Given instruction: State how many lines in the items below contain the word "Click", counting only matches with the same capitalization, and reply with the number alone.
Start Given data
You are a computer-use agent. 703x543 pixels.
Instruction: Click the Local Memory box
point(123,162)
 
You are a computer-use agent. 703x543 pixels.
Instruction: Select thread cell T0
End Given data
Start Given data
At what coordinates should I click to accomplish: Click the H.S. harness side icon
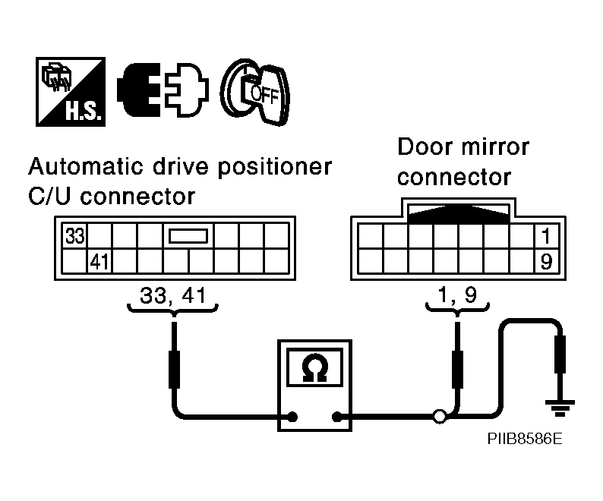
End Given data
Written solution: 2